In order to solve the problem that a single WCV-single node scheme degrades the energy usage efficiency, some works (Ma et al. 2018; Tomar et al. 2019; Nguyen 2021; Xie et al. 2015; Khelladi et al. 2017) tried to study a single WCV-multi node charging scheme. Ma et al. (Ma et al. 2018) developed a multi-node charging scheme using a single WCV that schedules sensor nodes according to the charging utility gain only relied on residual energy of each node. Literature (Khelladi et al. 2017) considered a multi-node charging for energy replenishment to the CR nodes but they did not achieve the goal of minimizing the charging latency. Xie et al. (2015) developed a formal optimization framework by jointly optimizing traveling path, flow routing, and charging time at each cell.
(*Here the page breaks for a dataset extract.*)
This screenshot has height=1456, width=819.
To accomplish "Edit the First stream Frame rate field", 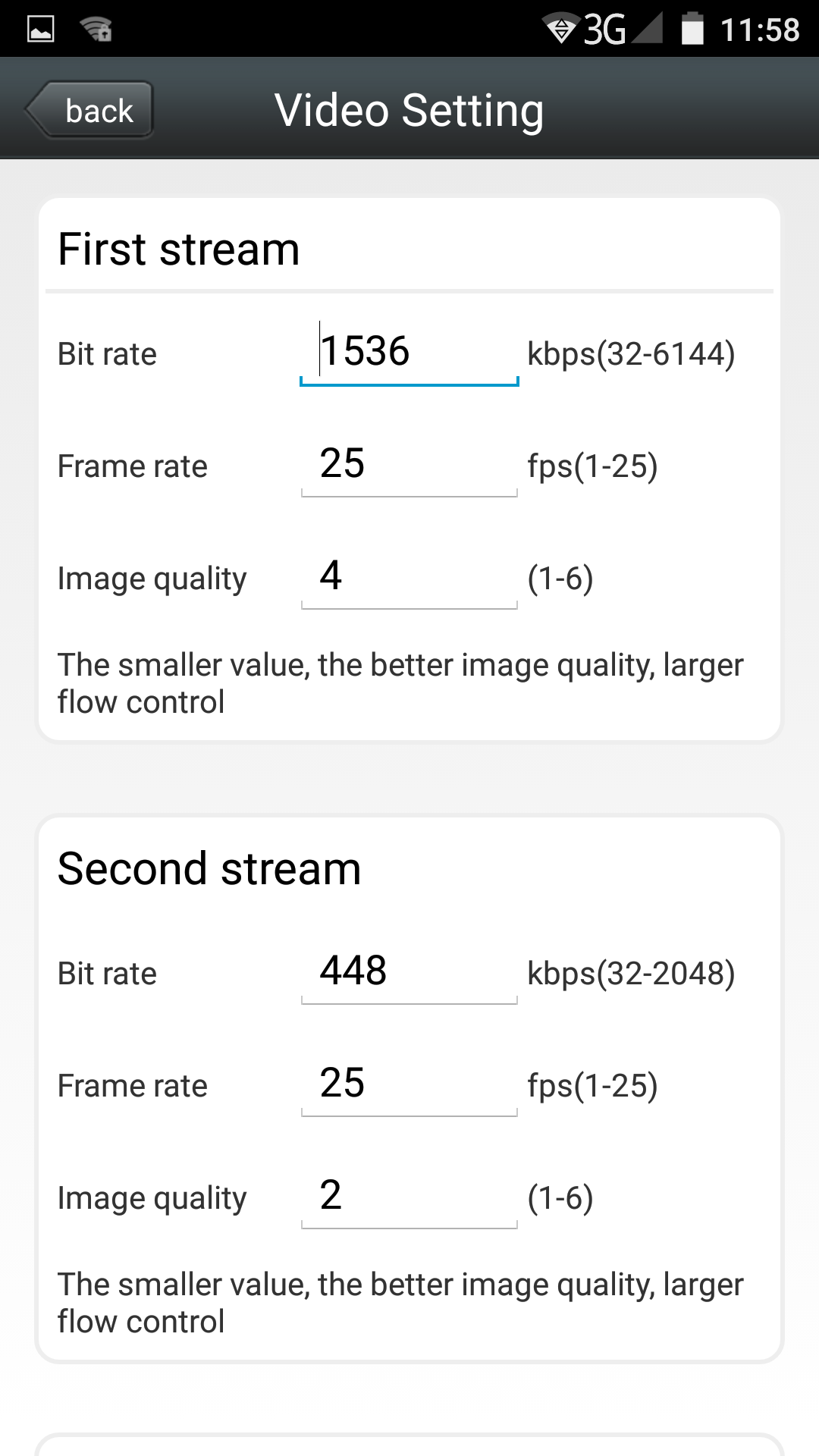I will tap(410, 464).
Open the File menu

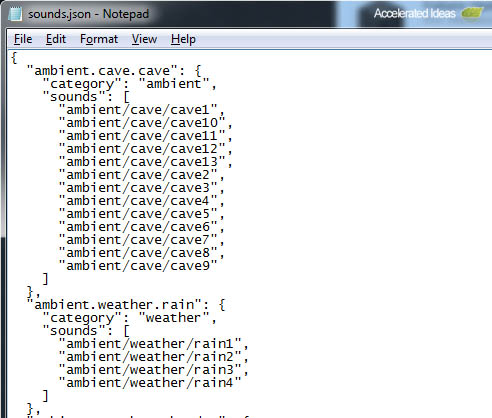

In (Tomar et al. 2019), the authors developed a fuzzy logic-based charging algorithm to blend network parameters such as residual energy, distance to WCV and critical node density to determine the next-to-be-charged node. Tomar and Jana (2021) proposed a scheduling scheme which is based on two multi-criteria decision making (MCDM) methods, namely AHP and TOPSIS that is able to choose the most suitable node for charging by evaluating several network criteria. In (Nguyen 2021), the Fuzzy Q-Charging was developed, in which the partial charging time is determined by fuzzy logic, while the next sojourn point of WCV is selected with Q-Learning. In this scheme, fuzzy logic was used to determine the partial charging time corresponding to the safe energy level at each sojourn point and the reward function in charging ranking using Q-Learning is designed from three factors such as energy severity, node priority and target monitoring. An approach which exploits an integrated FAHP-VWA-TOPSIS through the overall charging scheduling was developed by the authors (Mangun et al. 2023). Here, a SoC scheduling is performed when the WCV has the redundant charging capability. In this SoC scheduling, the potential nodes that may be bottlenecked in the future among non-CR nodes are predicted using the relative weights assigned by FAHP-VWA, and the most suitable proactive charging nodes among the predicted potential nodes are selected by TOPSIS.

Also, multi WCV-single node charging scheduling problems have studied in Xu et al. (2016), Gharaei et al. (2020), Hu et al. (2018), Jiang et al. (2014), Liang et al. (2016), Mo et al. (2019). In (Lin et al. 2018a), Xu et al. solved the multi WCV-single node charging scheduling problem by minimizing the total traveling distance in large-scale WRSN with nodes densely deployed. Gharaei et al. (2020) developed a route optimization algorithm of WCV to determine the optimal charging path of WCV to travel along sensor nodes so that the balanced energy exhaustion time of nodes can be attained. In (Hu et al. 2018), a gap-based periodic charging scheduling algorithm and a charging path planning algorithm is proposed, while in Jiang et al. (2014), three heuristics are proposed to study the problem of on-demand charging scheduling that maximizes the coverage of event monitoring. Liang et al. (Liang et al. 2016) formulated the problem of minimizing the number of WCVs charging sensor nodes and developed an approximate algorithm for it. In (Mo et al. 2019), the authors have solved the adjustment problem of multiple WCVs with a goal to minimize the whole energy consumption of WCVs by adjusting their traveling and charging time.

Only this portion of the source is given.